SentenceTaggerPredictor( self, model: allennlp.models.model.Model, dataset_reader: allennlp.data.dataset_readers.dataset_reader.DatasetReader, language: str = 'en_core_web_sm', ) -> None
Registered as a
Predictor with name "sentence-tagger".
SentenceTaggerPredictor.predictions_to_labeled_instances( self, instance: allennlp.data.instance.Instance, outputs: Dict[str, numpy.ndarray], ) -> List[allennlp.data.instance.Instance]
This function currently only handles BIOUL tags.
Imagine an NER model predicts three named entities (each one with potentially multiple tokens). For each individual entity, we create a new Instance that has the label set to only that entity and the rest of the tokens are labeled as outside. We then return a list of those Instances.

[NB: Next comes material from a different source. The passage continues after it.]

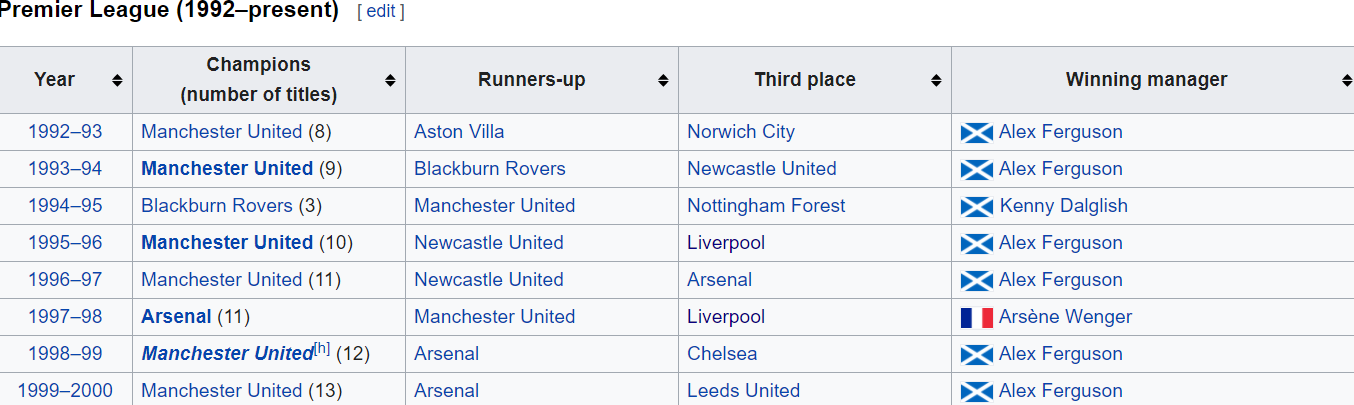Click Scotland flag in 1998–99 row
The width and height of the screenshot is (1354, 405).
[976, 354]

For example: Mary went to Seattle to visit Microsoft Research U-Per O O U-Loc O O B-Org L-Org
We create three instances. Mary went to Seattle to visit Microsoft Research U-Per O O O O O O O
Mary went to Seattle to visit Microsoft Research O O O U-LOC O O O O
Mary went to Seattle to visit Microsoft Research O O O O O O B-Org L-Org
We additionally add a flag to these instances to tell the model to only compute loss on non-O tags, so that we get gradients that are specific to the particular span prediction that each instance represents.